The Royal Belgian Institute of Natural Sciences is one of the ten federal scientific establishments that are governed by the Belgian Science Policy Office (Belspo). It is involved in important scientific research activities and carries out public service missions. It is open to everyone through the Museum of Natural Sciences.
One in three people at the RBINS is a scientist. The scientific personnel includes mainly biologists, palaeontologists and geologists, but also oceanographers, anthropologists and archaeologists, as well as geographers, physicists, bioengineers and mathematicians, which enables us to conduct multidisciplinary research. The research is focussed on the following areas:
The RBINS provides scientific expertise under Belgium’s international commitments in relation to environmental protection. It develops tools and methods for monitoring natural land or marine environments. It also offers useful advice for the development of national and European policies for the protection and conservation of biotopes and biodiversity.

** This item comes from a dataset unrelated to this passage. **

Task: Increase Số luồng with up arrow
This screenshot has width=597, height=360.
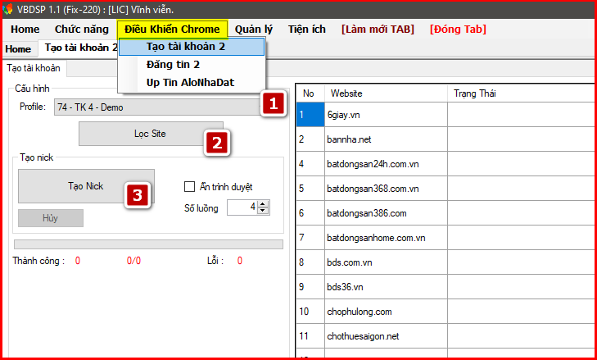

With 37 million specimens conserved as Belgian heritage of universal significance, the RBINS’s collections serve above all as reference and research tools. Just behind London and Paris in European classification, the collections in Brussels have been awarded the European label of ‘major research infrastructure’ and in this respect are constantly being visited and studied by researchers from around the world.
For the general public, the Museum of Natural Sciences is the visible part of the RBINS. It has 16,000m² of permanent galleries, temporary exhibition rooms and educational workshops, enabling us to welcome roughly 300,000 visitors each year, approximately 30% of whom are school groups.
The Dinosaur Gallery is world famous and the largest in Europe. The museum plays a leading role in the promotion and dissemination of scientific culture, both within and beyond its walls, notably through travelling exhibitions and events. We are pursuing our ambitious efforts to gradually renovate the premises, making the museum more welcoming and meeting and exceeding our visitors expectations. We also seek to promote a more respectful approach to nature.
At the Museum of Natural Sciences in Brussels you can learn about the human body and how we evolved in the Gallery of Humankind and go back in time in the Gallery of Evolution. You can also find out about urban species in BiodiverCITY, discover specimens which illustrate the Museum’s history in the 250 years of Natural Sciences hall, admire the magnificent crystals in the Mineral Hall, and experience something new every year by visiting our temporary exhibitions or by taking part in one of our Education Service’s interactive activities.